DATA RECORDS:
■ ■ ■ ■ ■ ■ ■

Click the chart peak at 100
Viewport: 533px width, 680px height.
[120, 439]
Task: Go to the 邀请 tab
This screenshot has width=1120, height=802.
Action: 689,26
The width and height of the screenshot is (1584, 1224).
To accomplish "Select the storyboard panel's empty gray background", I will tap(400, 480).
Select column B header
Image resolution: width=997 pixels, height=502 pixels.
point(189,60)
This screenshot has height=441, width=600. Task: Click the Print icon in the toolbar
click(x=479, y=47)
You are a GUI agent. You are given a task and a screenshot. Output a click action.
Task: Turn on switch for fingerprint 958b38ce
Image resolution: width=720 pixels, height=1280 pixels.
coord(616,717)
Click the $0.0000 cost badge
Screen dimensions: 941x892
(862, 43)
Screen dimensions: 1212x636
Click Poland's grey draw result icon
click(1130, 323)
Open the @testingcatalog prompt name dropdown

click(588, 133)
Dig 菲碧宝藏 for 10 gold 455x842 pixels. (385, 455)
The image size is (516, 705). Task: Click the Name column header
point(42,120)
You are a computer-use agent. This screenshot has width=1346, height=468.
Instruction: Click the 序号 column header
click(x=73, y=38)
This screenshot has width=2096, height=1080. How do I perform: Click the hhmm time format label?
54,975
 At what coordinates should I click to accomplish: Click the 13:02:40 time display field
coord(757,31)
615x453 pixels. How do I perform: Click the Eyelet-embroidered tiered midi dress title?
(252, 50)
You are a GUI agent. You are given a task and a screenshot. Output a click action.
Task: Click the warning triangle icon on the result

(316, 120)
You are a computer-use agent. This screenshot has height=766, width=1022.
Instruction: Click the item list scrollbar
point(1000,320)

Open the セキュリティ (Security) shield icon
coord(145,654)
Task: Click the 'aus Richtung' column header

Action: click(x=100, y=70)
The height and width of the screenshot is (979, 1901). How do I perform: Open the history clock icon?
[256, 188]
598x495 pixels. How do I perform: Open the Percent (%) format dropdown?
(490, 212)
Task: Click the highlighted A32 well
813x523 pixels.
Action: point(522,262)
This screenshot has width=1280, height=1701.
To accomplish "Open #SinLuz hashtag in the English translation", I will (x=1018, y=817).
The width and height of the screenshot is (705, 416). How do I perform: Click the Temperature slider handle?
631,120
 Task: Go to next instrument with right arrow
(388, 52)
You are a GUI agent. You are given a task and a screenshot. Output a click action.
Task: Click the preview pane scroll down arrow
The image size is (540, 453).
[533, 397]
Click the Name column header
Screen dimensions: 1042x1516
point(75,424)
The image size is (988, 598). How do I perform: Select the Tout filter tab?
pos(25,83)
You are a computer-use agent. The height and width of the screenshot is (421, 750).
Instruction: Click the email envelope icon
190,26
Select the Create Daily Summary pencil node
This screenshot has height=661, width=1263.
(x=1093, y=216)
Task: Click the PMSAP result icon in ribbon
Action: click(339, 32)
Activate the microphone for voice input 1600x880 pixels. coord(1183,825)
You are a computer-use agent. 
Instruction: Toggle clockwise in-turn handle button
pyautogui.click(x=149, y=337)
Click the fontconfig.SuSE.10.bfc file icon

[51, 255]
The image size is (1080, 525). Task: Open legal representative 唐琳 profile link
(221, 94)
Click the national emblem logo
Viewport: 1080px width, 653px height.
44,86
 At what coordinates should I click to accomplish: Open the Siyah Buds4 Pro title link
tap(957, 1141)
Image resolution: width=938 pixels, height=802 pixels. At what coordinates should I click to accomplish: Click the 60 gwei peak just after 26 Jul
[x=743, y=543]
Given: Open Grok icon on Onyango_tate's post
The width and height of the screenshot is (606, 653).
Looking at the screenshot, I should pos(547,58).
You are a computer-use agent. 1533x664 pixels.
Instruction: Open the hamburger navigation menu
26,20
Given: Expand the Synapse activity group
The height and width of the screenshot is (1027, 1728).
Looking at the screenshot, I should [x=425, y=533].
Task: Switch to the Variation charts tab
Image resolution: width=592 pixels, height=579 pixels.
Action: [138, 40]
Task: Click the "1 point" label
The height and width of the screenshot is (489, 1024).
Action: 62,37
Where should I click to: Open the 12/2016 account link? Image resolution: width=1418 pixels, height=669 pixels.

■ ■ ■ ■ ■ ■ ■

TASK PROMPT: Identify the lines in the entries that hold "will" and return each one.

OUTPUT FOR THIS EXERCISE:
To accomplish "Select the storyboard panel's empty gray background", I will tap(400, 480).
To accomplish "Open #SinLuz hashtag in the English translation", I will (x=1018, y=817).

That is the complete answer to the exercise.